Quote: "But again, that's the fault of the developer, NOT the verification method."
Of course, but bioshock is a popular game, if people had a bad experience like I did, wouldn't they think online protection is awful?
Quote: "Let's see, on day one Crysis was pirated over 14,000 known times, and as of January had legit sales of just over 80,000. You still wonder why companies treat us like criminals? The majority of PC gamers are pirates. This is the reason Crytek and others are switching from PC to console development."
How do they even know this? They look like random statistics they made up. Unless they had some sort of tracing thing built in to their games that hackers didn't notice and block there is no way it is a realistic number. Even if there were that many downloaded who's to say they would have bought it if downloads were not available? The figure may be more or less but I can't see any real evidence of an actual number, it seems just to be an estimated value based on their own estimated sales.
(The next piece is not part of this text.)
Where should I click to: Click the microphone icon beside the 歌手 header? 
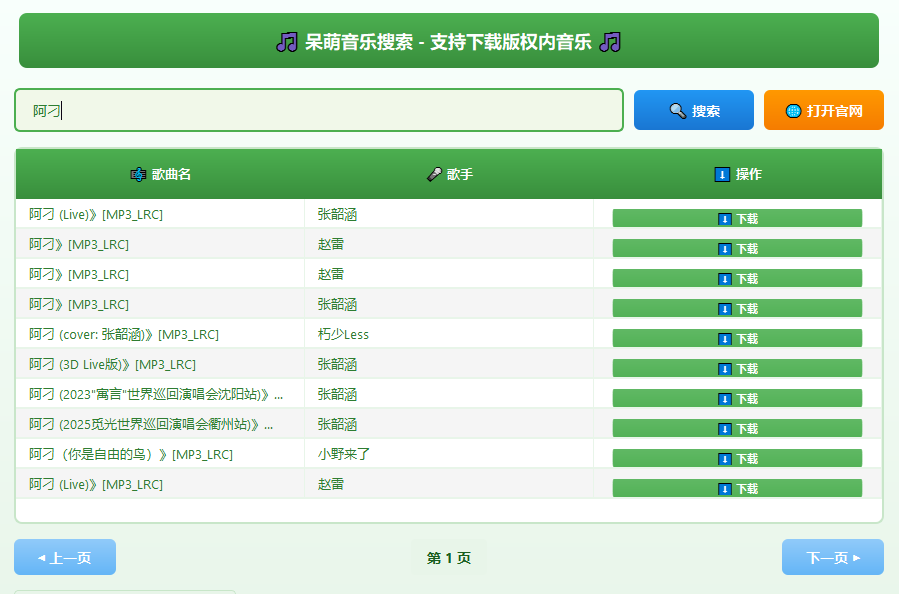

Some games companies base these statistics on the combination of the amount of game patches downloaded for one patch compared to the amount of sales or "invalid" multiplayer entry. Some even go as far as to say there must be pirating because we didn't meet with estimated sales... what the hell?
I'm sure pirating is an extremly bad problem but I don't think companies should be throwing around random statistics like that. Have they considered it to be because the game is too expensive or too rubbish or just that very few people can afford a computer that will run the bloody thing?